### [PROBLEM TO WORK ON]
Of all the entries below, only the lines from the one with "Click the teal glasses smiley emoji" up to and including the one with "Screen dimensions: 756x543" are to be duplicated exactly.

### [EXERCISE DATA]

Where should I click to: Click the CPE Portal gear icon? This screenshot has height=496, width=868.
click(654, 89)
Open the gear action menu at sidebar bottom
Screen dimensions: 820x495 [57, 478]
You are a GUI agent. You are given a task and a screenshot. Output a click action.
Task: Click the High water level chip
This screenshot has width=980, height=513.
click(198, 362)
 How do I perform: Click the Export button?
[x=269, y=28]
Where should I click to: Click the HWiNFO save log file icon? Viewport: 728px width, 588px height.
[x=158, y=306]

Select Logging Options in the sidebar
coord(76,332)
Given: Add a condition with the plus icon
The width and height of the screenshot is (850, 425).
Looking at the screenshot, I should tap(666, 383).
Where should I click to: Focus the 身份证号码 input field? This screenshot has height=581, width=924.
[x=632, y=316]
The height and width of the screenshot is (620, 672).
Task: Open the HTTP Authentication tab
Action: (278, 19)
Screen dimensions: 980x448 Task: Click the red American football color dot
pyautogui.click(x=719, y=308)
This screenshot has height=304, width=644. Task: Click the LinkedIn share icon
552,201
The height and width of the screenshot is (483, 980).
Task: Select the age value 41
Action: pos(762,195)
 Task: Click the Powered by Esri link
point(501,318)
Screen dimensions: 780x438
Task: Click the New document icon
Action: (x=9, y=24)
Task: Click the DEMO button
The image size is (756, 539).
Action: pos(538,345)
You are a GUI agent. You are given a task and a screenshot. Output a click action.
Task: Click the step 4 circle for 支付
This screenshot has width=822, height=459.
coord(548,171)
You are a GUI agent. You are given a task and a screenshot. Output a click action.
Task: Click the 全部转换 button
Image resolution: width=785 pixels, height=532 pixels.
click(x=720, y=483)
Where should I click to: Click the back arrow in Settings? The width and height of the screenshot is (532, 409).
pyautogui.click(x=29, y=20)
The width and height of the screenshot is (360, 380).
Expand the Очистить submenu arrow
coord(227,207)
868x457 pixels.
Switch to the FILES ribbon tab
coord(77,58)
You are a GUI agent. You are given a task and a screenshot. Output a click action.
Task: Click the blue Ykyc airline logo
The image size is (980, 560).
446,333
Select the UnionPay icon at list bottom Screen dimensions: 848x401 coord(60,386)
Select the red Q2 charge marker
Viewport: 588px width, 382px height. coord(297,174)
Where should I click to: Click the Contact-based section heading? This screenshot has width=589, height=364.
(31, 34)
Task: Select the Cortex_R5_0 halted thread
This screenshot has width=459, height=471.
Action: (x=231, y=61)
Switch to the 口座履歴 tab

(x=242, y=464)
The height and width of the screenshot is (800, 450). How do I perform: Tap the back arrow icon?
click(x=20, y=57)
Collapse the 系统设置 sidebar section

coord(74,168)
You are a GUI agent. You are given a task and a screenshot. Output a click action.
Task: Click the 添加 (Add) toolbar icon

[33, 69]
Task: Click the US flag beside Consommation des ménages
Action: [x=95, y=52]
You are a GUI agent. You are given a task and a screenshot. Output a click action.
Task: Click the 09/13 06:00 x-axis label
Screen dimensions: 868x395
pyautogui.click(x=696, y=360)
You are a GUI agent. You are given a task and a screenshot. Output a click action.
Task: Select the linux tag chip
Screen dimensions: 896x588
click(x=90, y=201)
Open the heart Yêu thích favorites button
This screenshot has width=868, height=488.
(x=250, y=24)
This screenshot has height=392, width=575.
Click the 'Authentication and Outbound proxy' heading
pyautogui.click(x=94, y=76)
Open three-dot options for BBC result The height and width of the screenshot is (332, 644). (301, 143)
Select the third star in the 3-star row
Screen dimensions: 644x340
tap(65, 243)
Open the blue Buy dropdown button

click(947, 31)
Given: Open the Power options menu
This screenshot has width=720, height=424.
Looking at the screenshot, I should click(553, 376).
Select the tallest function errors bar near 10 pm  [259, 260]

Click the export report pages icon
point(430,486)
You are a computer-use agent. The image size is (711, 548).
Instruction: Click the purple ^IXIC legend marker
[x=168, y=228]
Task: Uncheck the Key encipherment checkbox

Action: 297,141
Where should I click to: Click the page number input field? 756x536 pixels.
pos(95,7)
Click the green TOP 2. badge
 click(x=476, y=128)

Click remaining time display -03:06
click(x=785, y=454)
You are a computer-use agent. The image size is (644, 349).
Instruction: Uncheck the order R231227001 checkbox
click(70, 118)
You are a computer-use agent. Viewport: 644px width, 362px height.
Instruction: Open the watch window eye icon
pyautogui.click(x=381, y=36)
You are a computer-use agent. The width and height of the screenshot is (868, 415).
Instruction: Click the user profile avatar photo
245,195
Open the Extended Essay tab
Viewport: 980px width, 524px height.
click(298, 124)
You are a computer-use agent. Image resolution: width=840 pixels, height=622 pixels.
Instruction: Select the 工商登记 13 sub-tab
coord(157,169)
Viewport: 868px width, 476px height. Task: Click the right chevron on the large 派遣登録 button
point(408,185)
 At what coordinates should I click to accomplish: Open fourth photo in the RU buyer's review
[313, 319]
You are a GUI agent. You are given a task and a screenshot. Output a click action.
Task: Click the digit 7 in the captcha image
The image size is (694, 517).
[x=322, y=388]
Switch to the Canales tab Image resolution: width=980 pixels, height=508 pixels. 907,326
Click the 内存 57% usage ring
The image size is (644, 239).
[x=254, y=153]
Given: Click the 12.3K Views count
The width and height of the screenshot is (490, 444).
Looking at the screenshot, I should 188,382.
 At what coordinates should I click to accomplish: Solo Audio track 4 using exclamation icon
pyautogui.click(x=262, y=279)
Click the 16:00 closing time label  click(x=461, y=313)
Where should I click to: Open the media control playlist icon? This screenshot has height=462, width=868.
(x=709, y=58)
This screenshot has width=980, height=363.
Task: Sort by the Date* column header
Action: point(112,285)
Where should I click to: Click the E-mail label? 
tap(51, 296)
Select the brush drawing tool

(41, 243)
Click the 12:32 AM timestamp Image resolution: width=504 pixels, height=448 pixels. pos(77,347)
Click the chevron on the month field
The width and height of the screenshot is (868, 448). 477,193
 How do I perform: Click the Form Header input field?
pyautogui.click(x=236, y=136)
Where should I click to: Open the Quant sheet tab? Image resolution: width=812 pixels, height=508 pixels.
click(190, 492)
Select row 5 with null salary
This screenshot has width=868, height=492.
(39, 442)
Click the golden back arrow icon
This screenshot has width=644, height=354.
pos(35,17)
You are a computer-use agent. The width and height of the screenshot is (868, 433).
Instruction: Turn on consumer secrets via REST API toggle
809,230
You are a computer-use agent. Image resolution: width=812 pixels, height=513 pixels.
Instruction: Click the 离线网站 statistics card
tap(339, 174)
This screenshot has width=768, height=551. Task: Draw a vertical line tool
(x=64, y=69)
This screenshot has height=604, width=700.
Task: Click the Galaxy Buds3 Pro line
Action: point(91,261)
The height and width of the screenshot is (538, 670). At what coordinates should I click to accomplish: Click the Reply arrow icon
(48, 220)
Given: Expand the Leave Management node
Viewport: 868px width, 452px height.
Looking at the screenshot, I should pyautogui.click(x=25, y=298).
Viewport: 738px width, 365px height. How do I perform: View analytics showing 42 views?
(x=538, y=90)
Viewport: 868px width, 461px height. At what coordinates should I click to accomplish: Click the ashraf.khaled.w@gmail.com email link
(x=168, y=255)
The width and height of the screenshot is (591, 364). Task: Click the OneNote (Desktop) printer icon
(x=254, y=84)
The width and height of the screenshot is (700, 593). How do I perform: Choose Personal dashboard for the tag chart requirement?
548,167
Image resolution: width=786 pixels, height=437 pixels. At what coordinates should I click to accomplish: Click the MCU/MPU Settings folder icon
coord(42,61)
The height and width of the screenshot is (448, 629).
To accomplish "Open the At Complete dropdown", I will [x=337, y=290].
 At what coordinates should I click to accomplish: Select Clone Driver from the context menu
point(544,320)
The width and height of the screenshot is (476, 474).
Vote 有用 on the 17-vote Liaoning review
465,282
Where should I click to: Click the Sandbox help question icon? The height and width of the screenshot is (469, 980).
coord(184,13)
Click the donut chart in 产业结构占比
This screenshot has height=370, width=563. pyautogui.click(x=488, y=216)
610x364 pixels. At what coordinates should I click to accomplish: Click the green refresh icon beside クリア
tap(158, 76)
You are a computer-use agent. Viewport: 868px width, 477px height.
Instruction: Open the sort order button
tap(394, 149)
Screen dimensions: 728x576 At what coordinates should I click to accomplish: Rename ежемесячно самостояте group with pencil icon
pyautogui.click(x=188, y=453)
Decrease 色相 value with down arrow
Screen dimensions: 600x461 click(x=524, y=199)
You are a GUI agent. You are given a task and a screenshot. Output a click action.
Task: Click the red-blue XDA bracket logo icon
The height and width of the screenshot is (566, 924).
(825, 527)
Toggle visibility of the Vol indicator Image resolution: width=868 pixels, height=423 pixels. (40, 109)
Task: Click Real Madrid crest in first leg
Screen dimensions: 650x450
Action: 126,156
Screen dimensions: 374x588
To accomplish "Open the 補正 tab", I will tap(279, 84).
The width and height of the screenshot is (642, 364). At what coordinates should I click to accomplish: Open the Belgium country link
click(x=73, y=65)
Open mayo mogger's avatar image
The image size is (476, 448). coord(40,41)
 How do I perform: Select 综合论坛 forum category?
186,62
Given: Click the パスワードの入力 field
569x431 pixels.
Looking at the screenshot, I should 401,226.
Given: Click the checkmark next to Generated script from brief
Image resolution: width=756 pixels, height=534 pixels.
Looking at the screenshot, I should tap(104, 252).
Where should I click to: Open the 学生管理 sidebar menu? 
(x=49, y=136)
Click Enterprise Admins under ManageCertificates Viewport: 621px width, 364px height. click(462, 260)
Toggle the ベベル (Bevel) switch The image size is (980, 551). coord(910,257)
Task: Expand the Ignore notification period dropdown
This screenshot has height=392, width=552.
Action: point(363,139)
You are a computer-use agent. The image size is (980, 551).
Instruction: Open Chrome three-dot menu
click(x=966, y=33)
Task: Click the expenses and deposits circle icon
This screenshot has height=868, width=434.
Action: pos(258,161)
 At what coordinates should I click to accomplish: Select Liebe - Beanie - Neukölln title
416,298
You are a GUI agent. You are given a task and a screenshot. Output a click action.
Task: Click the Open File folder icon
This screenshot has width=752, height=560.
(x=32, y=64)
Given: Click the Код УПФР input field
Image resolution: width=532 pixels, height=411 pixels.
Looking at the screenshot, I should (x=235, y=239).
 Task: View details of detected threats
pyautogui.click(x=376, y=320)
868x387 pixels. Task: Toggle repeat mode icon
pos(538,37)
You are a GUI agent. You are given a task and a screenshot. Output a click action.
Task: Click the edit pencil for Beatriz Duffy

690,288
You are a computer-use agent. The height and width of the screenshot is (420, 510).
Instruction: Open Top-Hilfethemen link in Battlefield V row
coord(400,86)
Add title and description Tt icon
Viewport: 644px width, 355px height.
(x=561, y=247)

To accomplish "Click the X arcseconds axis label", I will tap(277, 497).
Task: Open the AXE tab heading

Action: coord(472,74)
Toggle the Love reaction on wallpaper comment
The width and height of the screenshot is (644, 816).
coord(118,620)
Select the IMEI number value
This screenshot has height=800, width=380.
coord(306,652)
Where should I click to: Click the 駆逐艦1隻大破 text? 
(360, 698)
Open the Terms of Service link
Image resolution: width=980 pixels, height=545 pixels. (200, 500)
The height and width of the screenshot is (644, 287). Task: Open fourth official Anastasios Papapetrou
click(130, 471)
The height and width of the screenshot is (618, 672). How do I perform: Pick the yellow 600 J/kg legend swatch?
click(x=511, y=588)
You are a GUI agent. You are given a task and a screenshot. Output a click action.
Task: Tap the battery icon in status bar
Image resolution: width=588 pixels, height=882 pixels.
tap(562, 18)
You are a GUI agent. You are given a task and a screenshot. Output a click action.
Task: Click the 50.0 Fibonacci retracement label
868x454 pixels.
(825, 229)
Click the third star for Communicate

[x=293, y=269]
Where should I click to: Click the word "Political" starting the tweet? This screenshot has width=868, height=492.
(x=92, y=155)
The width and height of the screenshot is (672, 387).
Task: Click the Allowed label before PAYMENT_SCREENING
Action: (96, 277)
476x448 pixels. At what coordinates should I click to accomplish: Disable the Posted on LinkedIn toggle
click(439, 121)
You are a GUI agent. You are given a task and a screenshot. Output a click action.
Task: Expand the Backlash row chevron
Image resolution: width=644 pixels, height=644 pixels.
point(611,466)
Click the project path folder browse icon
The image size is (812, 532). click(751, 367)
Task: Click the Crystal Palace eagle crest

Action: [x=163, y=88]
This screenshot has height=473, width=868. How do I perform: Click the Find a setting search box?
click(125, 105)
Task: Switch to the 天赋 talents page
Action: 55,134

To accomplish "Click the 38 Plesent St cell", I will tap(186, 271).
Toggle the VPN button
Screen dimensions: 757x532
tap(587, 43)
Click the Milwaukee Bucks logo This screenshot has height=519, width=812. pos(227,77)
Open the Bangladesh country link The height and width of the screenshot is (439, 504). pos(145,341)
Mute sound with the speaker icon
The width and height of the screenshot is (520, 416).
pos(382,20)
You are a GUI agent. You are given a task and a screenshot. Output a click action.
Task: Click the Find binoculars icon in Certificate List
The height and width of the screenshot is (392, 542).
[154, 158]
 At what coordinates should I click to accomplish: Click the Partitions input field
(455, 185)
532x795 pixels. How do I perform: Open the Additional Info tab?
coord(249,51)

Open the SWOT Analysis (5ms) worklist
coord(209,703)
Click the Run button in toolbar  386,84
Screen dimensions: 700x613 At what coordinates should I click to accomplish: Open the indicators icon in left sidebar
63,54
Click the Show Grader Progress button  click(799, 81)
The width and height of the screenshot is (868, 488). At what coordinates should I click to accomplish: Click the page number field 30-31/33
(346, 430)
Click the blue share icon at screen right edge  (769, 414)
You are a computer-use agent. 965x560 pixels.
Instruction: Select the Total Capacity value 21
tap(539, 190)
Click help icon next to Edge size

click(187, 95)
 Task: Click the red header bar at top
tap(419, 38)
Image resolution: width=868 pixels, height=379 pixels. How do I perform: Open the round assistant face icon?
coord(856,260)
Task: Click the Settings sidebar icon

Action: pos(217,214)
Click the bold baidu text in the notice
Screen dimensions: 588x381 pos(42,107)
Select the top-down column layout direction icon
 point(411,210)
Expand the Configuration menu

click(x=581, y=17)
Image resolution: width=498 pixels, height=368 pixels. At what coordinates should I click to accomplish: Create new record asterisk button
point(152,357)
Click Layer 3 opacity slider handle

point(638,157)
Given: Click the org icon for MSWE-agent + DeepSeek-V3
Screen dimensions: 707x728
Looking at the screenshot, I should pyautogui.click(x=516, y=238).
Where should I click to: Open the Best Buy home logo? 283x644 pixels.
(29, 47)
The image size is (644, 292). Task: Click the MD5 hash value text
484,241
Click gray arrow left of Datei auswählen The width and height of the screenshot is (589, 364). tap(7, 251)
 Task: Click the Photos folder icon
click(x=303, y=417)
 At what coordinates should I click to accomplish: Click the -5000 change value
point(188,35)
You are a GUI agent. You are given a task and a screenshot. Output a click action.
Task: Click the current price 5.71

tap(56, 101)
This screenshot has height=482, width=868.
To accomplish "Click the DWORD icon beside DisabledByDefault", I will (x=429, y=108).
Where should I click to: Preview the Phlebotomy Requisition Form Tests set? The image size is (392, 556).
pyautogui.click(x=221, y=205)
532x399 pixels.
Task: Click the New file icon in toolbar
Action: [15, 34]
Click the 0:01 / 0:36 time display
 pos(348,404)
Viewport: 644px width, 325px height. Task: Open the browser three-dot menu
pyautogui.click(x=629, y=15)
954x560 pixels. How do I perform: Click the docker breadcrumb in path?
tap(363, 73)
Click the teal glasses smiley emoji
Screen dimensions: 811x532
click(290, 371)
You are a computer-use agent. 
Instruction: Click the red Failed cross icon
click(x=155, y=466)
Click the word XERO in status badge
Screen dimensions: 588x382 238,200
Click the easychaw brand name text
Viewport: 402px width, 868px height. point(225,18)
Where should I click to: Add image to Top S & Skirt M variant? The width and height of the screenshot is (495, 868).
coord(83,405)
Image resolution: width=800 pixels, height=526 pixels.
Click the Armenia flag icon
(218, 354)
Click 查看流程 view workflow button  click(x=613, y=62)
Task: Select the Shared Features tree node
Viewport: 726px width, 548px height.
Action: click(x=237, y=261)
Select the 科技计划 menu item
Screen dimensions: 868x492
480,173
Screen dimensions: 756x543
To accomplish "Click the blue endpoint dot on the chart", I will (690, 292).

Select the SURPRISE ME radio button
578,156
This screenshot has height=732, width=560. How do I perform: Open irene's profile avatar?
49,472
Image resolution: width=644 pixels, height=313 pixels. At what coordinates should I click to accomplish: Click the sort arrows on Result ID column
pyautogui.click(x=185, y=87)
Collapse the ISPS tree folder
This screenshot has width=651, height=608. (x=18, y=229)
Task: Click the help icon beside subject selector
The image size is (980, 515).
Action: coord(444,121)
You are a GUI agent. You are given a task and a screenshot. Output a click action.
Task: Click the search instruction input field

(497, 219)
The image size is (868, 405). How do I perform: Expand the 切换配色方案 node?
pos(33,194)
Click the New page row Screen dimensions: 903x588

### [RESULT BELOW]
Click the teal glasses smiley emoji
Screen dimensions: 811x532
click(290, 371)
You are a computer-use agent. 
Instruction: Click the red Failed cross icon
click(x=155, y=466)
Click the word XERO in status badge
Screen dimensions: 588x382 238,200
Click the easychaw brand name text
Viewport: 402px width, 868px height. point(225,18)
Where should I click to: Add image to Top S & Skirt M variant? The width and height of the screenshot is (495, 868).
coord(83,405)
Image resolution: width=800 pixels, height=526 pixels.
Click the Armenia flag icon
(218, 354)
Click 查看流程 view workflow button  click(x=613, y=62)
Task: Select the Shared Features tree node
Viewport: 726px width, 548px height.
Action: click(x=237, y=261)
Select the 科技计划 menu item
Screen dimensions: 868x492
480,173
Screen dimensions: 756x543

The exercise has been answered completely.